The summer between my freshman and sophomore year of college (2010) I got a Twitter account. And this was my first Tweet:
“Far from a twat my tweets soar above the minds of the twits.”
As embarrassing as that is now, it had the desired effect to my 19-year-old self. PJ Hairston, who was a rising freshman at UNC at the time, retweeted it. He was the closest thing to a celebrity to ever engage with my social media activity. In my mind, I had mastered Twitter! My goal as a social media user was to be revered for my teenage wit. But looking back at my old tweets and Facebook posts, everything I posted seemed to be random and lacking in any type of value. I’d inform people that I had just gone for a run, tweet at celebrities hoping for a retweet or some sort of response and share pictures of myself at different stages during No-Shave-November. Stuff nobody cared about. I wanted people to give me likes and follows and retweets and shares that would convert to fame and glory. But, again, my posts didn’t hold any value.
Clearly, my 19-year-old self had no strategy, no goal and no purpose. I was immature — not just as a person but as a social media user as well. But over the years, as I began to manage social media accounts for others and compare my posts with the posts of successful brands, I started to figure some things out. To be honest, not much has changed in terms of my desired outcomes. I still want people to like, share, retweet, comment on, plus one and follow my social media activity. But I’ve learned a great deal about execution.
*-*-*
**Requirements:**
Can you return, word for word, the part of the piece about a first Twitter account starting with "As embarrassing as" and going on through "hold any value."?

**Raw data:**
*-*-*
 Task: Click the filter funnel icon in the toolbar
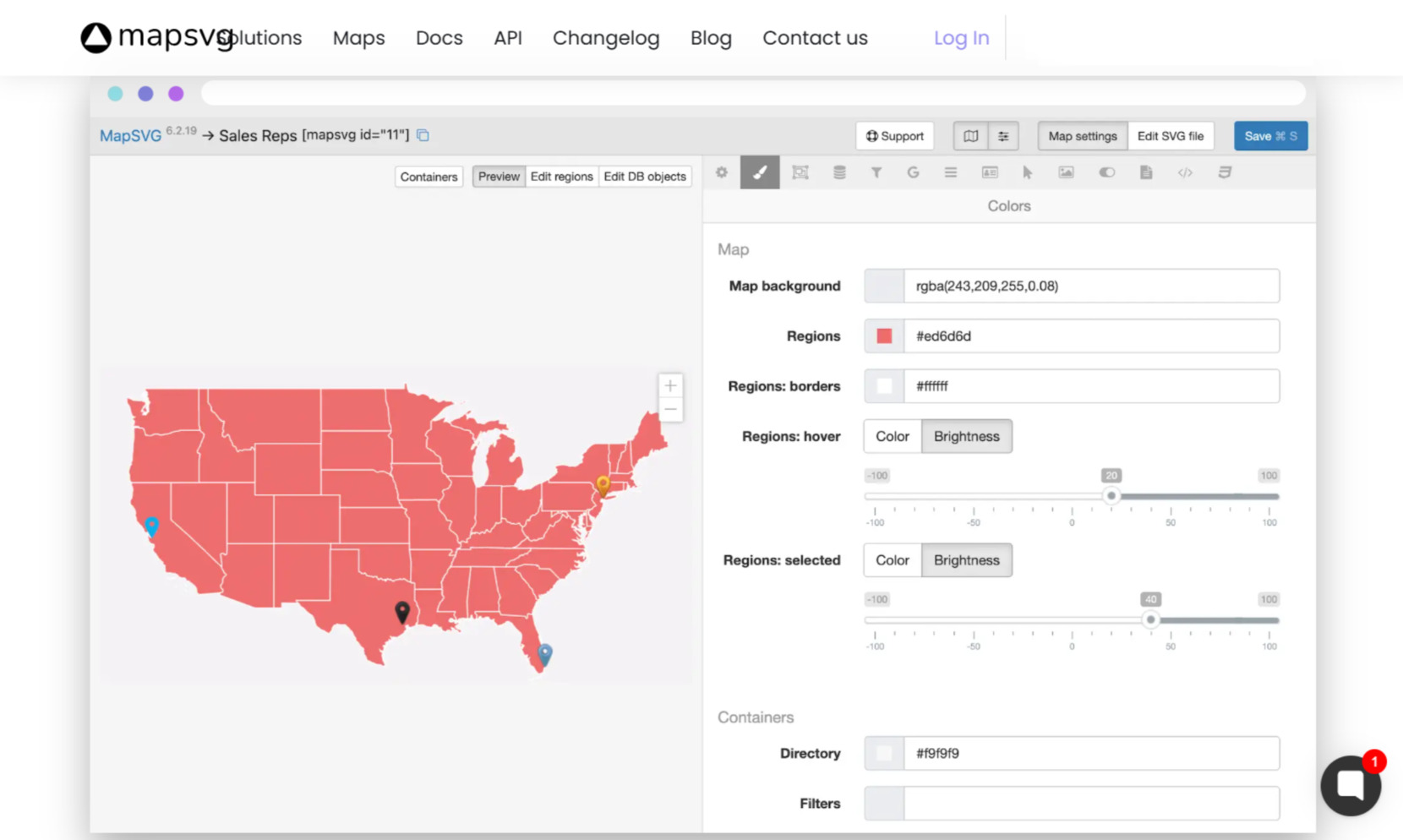coord(876,172)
*-*-*
**The answer:**
As embarrassing as that is now, it had the desired effect to my 19-year-old self. PJ Hairston, who was a rising freshman at UNC at the time, retweeted it. He was the closest thing to a celebrity to ever engage with my social media activity. In my mind, I had mastered Twitter! My goal as a social media user was to be revered for my teenage wit. But looking back at my old tweets and Facebook posts, everything I posted seemed to be random and lacking in any type of value. I’d inform people that I had just gone for a run, tweet at celebrities hoping for a retweet or some sort of response and share pictures of myself at different stages during No-Shave-November. Stuff nobody cared about. I wanted people to give me likes and follows and retweets and shares that would convert to fame and glory. But, again, my posts didn’t hold any value.